**EXERCISE AIM**
Once you reach the line that contains "Open IKEA Tampere store availability", retype it and each later line exactly as written, stopping only at the end of the listing.

**DATASET ENTRIES**
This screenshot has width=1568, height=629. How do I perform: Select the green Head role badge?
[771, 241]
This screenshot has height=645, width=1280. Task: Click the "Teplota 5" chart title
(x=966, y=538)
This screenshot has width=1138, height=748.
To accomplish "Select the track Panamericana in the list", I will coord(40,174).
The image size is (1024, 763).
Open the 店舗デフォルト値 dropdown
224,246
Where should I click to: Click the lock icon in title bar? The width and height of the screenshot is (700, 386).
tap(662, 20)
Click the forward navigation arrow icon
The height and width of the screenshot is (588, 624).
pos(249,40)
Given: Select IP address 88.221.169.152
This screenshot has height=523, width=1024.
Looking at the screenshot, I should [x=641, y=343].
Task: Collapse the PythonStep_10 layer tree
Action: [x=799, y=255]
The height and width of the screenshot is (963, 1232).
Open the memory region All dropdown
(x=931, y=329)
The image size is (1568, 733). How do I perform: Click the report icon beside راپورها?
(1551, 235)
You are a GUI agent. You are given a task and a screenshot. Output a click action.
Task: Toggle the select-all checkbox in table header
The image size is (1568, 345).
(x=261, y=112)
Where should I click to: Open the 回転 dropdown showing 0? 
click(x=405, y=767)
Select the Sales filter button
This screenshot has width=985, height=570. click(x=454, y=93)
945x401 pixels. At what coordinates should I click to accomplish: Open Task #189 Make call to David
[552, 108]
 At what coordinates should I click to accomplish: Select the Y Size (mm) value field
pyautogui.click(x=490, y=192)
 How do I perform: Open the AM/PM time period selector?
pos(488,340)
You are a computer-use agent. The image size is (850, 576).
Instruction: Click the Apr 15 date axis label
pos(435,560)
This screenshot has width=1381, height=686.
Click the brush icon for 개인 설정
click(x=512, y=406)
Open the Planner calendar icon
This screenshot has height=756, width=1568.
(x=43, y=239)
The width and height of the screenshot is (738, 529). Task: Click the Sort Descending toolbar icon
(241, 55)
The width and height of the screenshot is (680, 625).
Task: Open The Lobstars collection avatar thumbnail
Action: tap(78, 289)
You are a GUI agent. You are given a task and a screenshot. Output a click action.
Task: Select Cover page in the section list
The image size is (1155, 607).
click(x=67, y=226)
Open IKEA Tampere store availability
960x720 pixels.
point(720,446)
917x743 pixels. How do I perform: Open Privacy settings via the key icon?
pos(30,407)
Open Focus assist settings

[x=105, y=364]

**RESULT**
Open IKEA Tampere store availability
960x720 pixels.
point(720,446)
917x743 pixels. How do I perform: Open Privacy settings via the key icon?
pos(30,407)
Open Focus assist settings

[x=105, y=364]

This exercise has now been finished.